(Task description): Return all lines of the records that contain the word "Κάτοψη".
** The records follows **
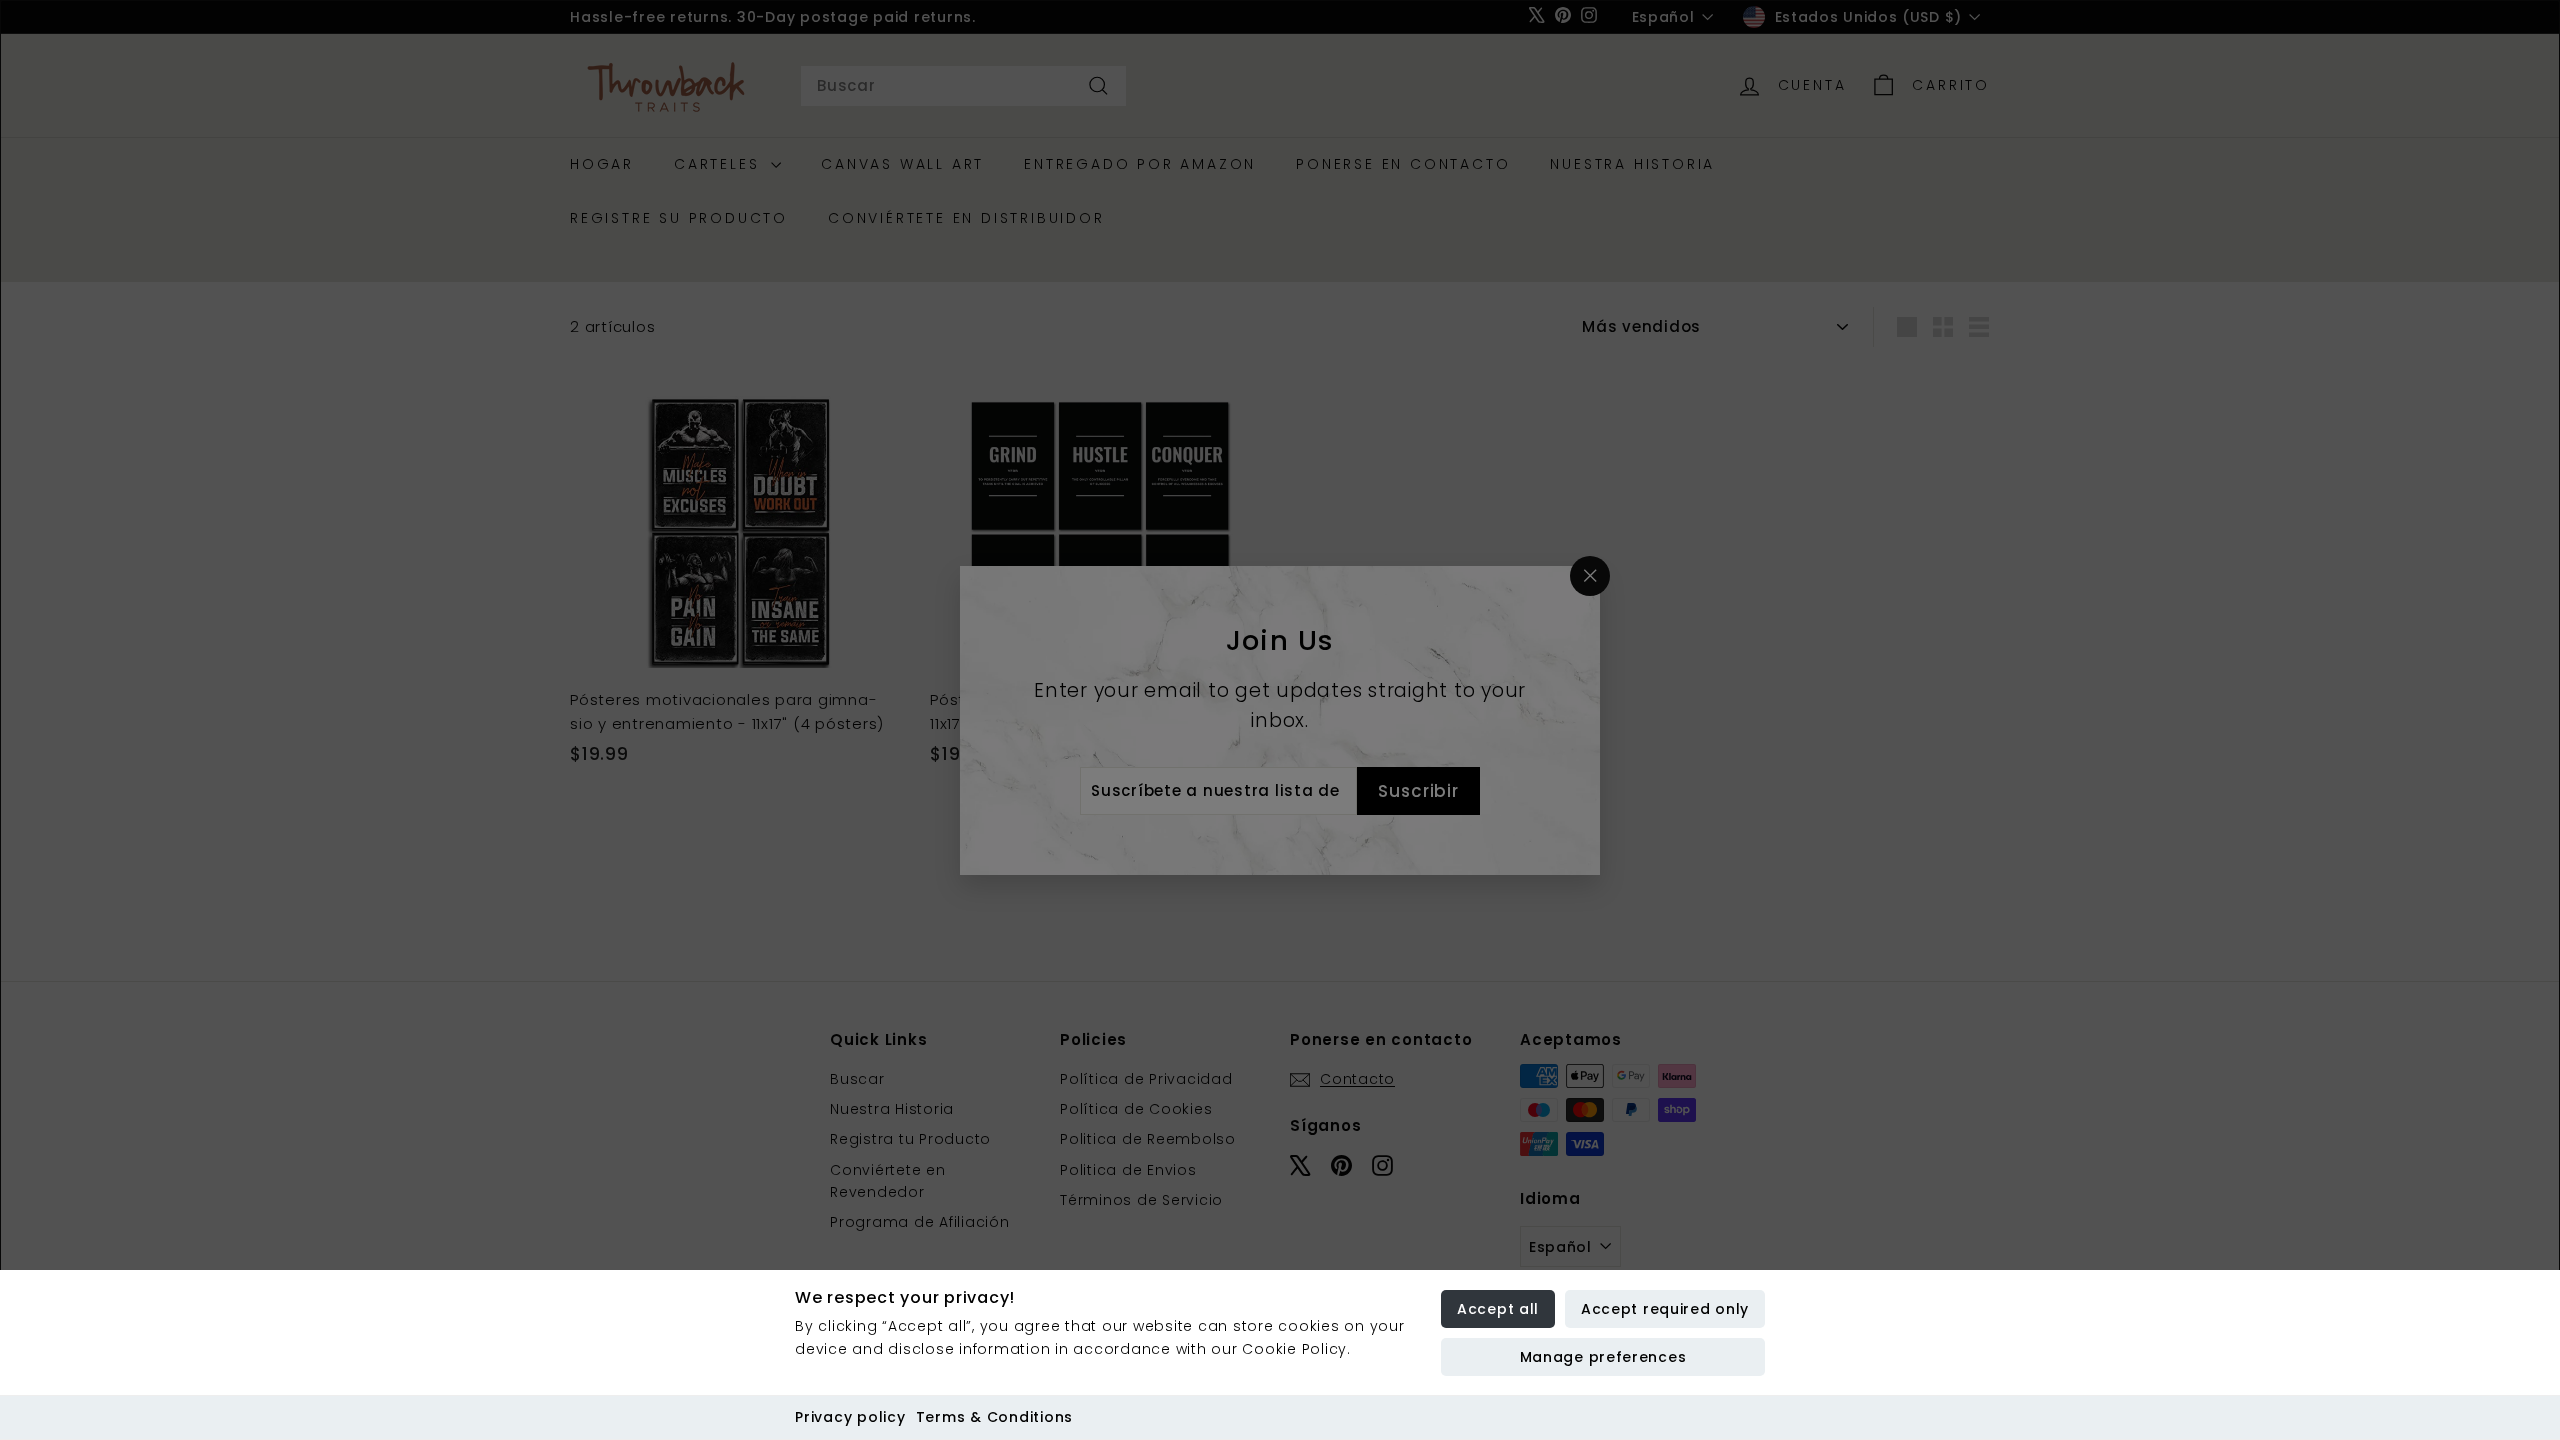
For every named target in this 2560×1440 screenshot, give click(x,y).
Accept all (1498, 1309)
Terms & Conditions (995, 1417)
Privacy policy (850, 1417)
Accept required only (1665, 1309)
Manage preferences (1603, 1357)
** End of The records **
** The records follows **
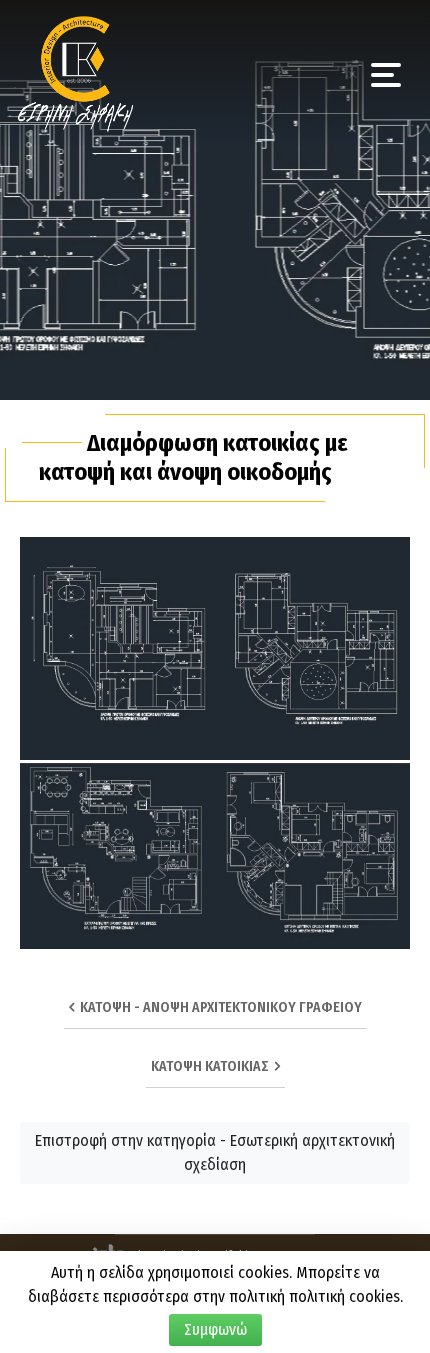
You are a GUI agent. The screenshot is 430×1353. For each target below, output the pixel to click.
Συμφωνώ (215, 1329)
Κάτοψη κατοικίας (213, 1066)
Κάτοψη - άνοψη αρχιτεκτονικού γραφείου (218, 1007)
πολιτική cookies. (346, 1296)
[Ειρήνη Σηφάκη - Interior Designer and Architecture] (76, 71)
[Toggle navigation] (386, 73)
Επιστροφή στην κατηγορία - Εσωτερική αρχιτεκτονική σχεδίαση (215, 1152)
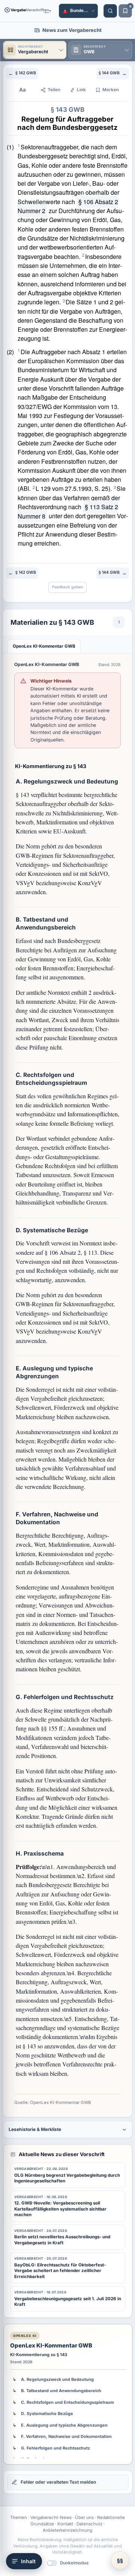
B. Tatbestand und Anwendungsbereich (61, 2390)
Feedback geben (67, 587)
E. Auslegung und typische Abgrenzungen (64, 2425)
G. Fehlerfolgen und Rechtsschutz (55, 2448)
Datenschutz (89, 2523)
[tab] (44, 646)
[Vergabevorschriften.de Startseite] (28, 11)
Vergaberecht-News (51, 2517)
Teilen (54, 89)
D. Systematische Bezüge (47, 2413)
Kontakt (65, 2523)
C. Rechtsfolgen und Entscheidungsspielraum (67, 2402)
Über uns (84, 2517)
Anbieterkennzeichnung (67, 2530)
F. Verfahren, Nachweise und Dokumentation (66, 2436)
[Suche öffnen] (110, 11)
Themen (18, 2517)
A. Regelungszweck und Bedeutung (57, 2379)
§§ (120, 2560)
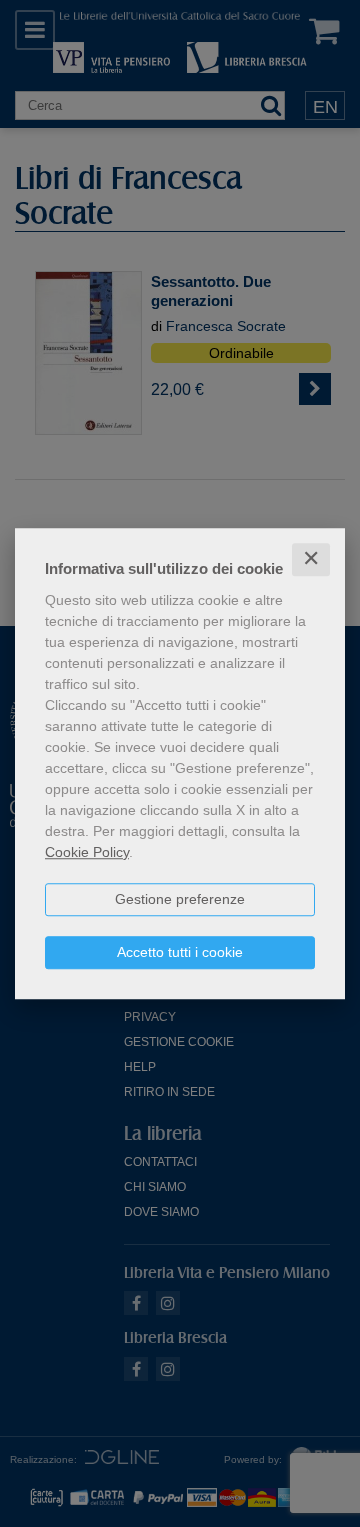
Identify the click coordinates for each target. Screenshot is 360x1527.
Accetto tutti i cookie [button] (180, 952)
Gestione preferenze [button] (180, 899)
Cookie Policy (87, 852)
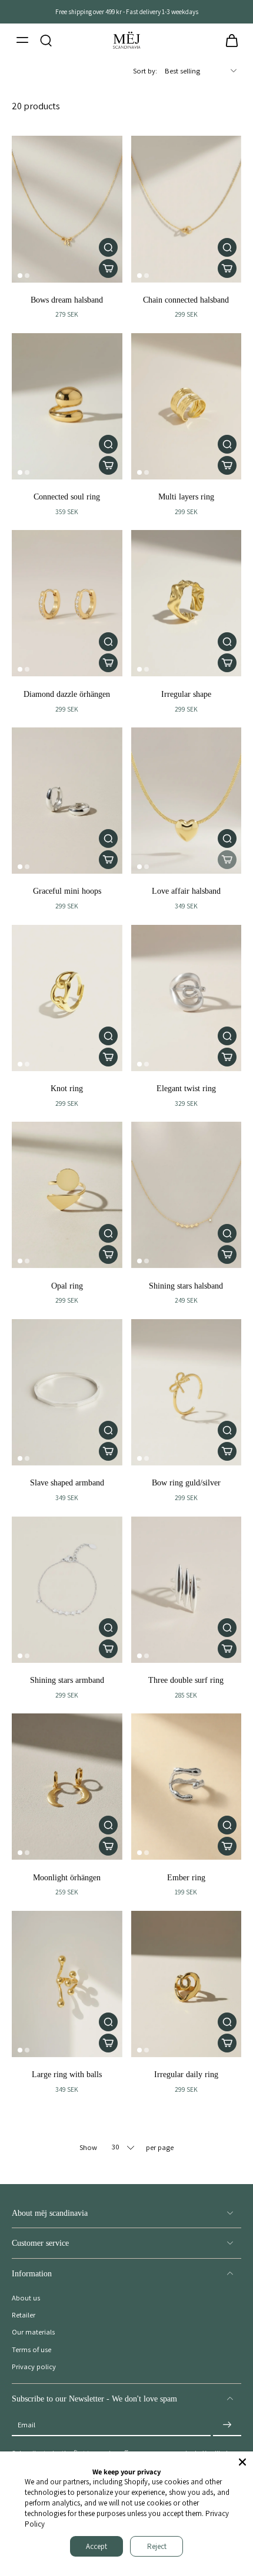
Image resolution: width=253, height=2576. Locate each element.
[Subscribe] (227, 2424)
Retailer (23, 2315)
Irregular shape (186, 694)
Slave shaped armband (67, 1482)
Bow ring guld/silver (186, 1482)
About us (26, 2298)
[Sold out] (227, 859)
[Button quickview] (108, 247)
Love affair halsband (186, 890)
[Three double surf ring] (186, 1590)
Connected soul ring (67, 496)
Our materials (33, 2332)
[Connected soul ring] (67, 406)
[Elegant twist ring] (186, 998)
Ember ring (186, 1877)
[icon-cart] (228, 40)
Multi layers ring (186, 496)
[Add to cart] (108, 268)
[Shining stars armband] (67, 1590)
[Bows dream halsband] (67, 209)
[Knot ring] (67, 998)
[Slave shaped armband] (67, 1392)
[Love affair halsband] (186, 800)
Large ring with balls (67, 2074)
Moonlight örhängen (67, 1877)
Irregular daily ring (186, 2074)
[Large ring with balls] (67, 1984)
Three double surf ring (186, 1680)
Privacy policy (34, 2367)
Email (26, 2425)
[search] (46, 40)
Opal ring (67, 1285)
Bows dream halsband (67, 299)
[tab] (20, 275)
** End of The records **
** The records follows **
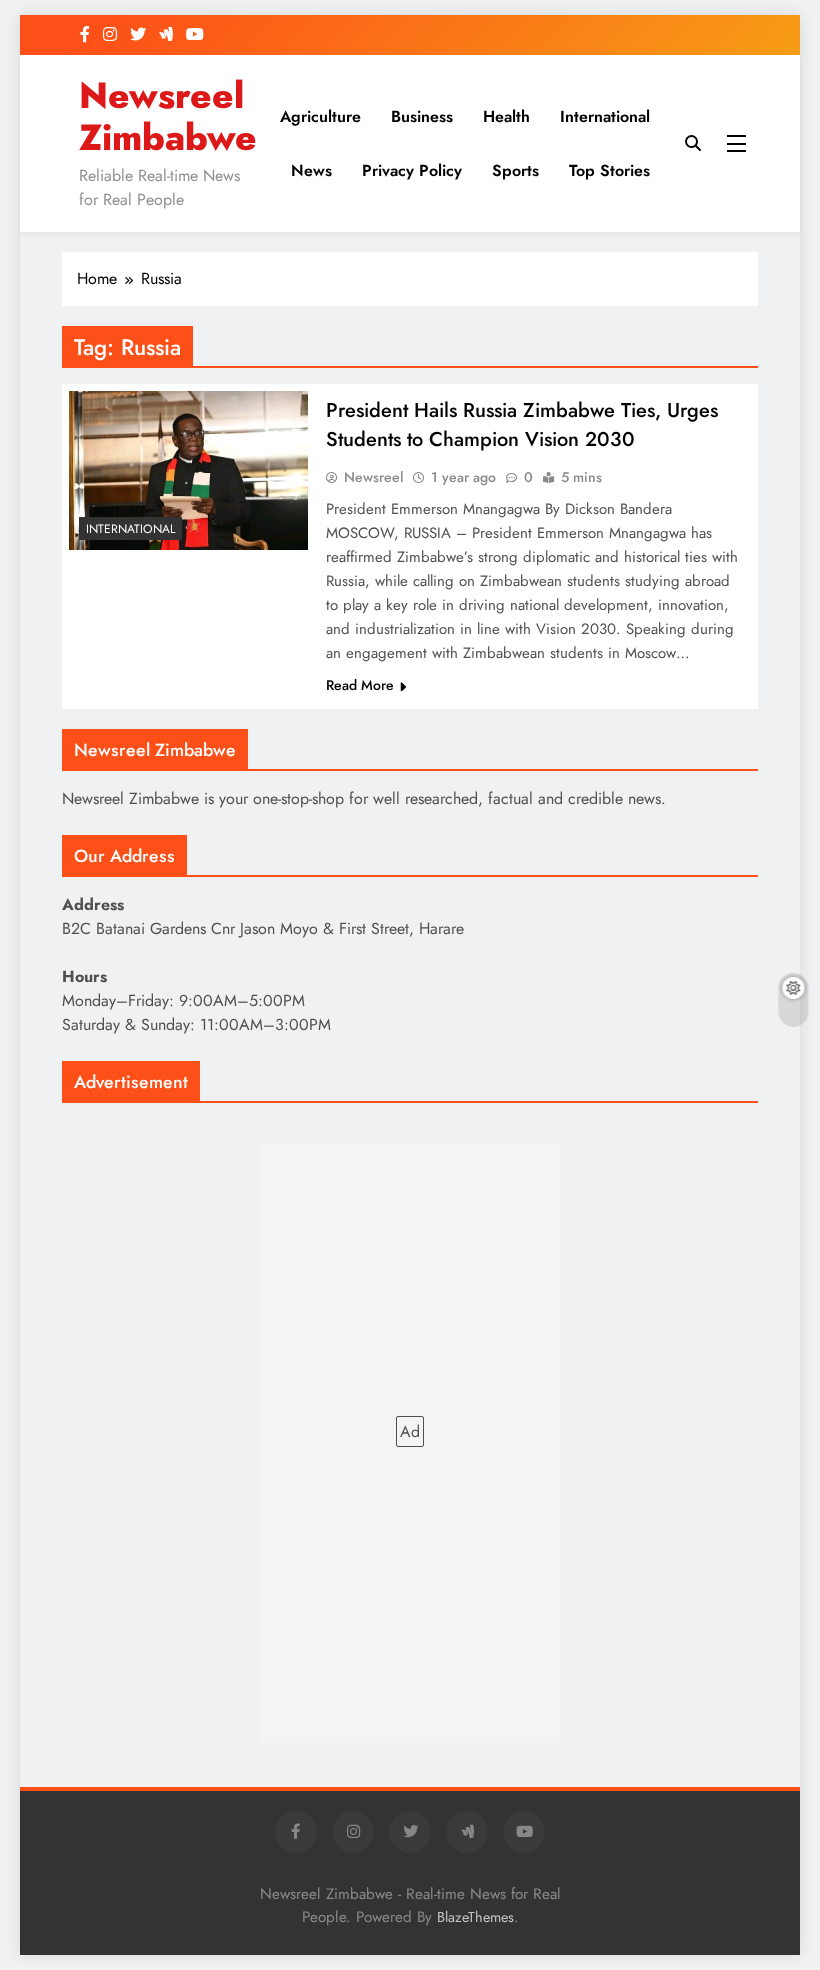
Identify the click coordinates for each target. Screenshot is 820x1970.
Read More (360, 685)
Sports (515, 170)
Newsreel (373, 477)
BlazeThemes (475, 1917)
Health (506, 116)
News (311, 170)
** End of The records **
(Output of the task):
Κάτοψη κατοικίας (213, 1066)
Κάτοψη - άνοψη αρχιτεκτονικού γραφείου (218, 1007)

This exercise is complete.